I finished installing ktorrent but I can't find it.

doing a "which ktorrent" yields nothing...


```
$ portinstall -P net-p2p/ktorrent
** Found already installed package(s) of 'net-p2p/ktorrent': ktorrent-3.2.2_1
```

I'm using FreeBSD 7.2 and KDE 3.5. Does ktorrent work with kde 3.5?

Should I deinstall it and try again?


----------



## ondra_knezour (Jun 12, 2009)

JohnLWebb said:
			
		

> doing a "which ktorrent" yields nothing...



Try 

```
pkg_info -L ktorrent\*
```


----------



## ale (Jun 12, 2009)

Are you trying to start it from the same shell from which you installed it?
If so try _rehash_. Anyway running it as root is a bad idea.


----------



## JohnLWebb (Jun 12, 2009)

Is it possible that ktorrent-3.2.2_1 doesn't run on kde 3.5.10? I noticed it installed a bunch of kde4 libraries when I installed it.
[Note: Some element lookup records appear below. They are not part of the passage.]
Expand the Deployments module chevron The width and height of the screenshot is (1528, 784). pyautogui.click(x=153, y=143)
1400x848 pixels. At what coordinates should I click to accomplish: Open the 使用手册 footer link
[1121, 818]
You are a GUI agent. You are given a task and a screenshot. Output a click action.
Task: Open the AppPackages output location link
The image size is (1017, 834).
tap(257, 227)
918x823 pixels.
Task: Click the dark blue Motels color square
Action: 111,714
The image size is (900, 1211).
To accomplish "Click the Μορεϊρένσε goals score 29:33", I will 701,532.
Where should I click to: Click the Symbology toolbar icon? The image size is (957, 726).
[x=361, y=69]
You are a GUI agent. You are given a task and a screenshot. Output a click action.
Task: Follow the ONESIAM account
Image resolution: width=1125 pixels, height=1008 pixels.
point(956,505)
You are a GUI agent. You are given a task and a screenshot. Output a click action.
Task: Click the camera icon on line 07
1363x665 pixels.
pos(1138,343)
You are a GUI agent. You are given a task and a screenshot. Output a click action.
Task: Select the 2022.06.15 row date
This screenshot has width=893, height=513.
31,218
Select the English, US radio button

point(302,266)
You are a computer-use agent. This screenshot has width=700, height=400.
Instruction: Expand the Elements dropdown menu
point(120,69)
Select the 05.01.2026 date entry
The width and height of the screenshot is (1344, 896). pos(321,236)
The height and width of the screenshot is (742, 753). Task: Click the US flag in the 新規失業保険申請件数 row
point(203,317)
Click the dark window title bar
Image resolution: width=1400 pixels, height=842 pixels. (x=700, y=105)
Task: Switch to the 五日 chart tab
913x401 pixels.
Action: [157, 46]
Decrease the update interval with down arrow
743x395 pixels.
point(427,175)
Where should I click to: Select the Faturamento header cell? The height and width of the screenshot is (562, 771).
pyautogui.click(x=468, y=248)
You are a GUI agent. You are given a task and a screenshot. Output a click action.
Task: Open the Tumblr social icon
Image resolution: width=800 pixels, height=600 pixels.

I just installed ktorrent 2.2.8 and its is found no problem...


----------



## DutchDaemon (Jun 12, 2009)

Looks like it 


```
[/usr/ports/net-p2p/ktorrent]$ make missing | grep kde
x11/kdelibs4
deskutils/kdepimlibs4
x11/kdebase4-workspace
misc/kdehier4
misc/kde4-shared-mime-info
misc/kde4-xdg-env
```


```
$ grep kde pkg-plist 
lib/kde4/ktbwschedulerplugin.so
lib/kde4/ktdownloadorderplugin.so
lib/kde4/ktinfowidgetplugin.so
lib/kde4/ktipfilterplugin.so
lib/kde4/ktlogviewerplugin.so
lib/kde4/ktmediaplayerplugin.so
lib/kde4/ktscanfolderplugin.so
lib/kde4/ktscriptingplugin.so
lib/kde4/ktsearchplugin.so
lib/kde4/ktstatsplugin.so
%%SYNDICATION%%lib/kde4/ktsyndicationplugin.so
lib/kde4/ktupnpplugin.so
lib/kde4/ktwebinterfaceplugin.so
lib/kde4/ktzeroconfplugin.so
%%PLASMA%%lib/kde4/plasma_applet_ktorrent.so
lib/kde4/plasma_engine_ktorrent.so
share/applications/kde4/ktorrent.desktop
share/kde4/services/ktbwschedulerplugin.desktop
share/kde4/services/ktdownloadorderplugin.desktop
share/kde4/services/ktinfowidgetplugin.desktop
share/kde4/services/ktipfilterplugin.desktop
share/kde4/services/ktlogviewerplugin.desktop
share/kde4/services/ktmediaplayerplugin.desktop
share/kde4/services/ktscanfolderplugin.desktop
share/kde4/services/ktscriptingplugin.desktop
share/kde4/services/ktsearchplugin.desktop
share/kde4/services/ktstatsplugin.desktop
%%SYNDICATION%%share/kde4/services/ktsyndicationplugin.desktop
share/kde4/services/ktupnpplugin.desktop
share/kde4/services/ktwebinterfaceplugin.desktop
share/kde4/services/ktzeroconfplugin.desktop
%%PLASMA%%share/kde4/services/plasma-applet-ktorrent.desktop
share/kde4/services/plasma-dataengine-ktorrent.desktop
share/kde4/servicetypes/ktorrentplugin.desktop
```


----------



## JohnLWebb (Jun 12, 2009)

Thanks.

From the KTorrent FAQ;

How can I get the KDE3 version ? 

The KDE3 version is no longer being actively developed, it is recommended that you upgrade to the KDE4 version.


----------



## phoenix (Jun 12, 2009)

Read /usr/ports/UPDATING, there's an entry in there with the notice that ktorrent has been upgraded to the KDE4 version.  There's a date listed there.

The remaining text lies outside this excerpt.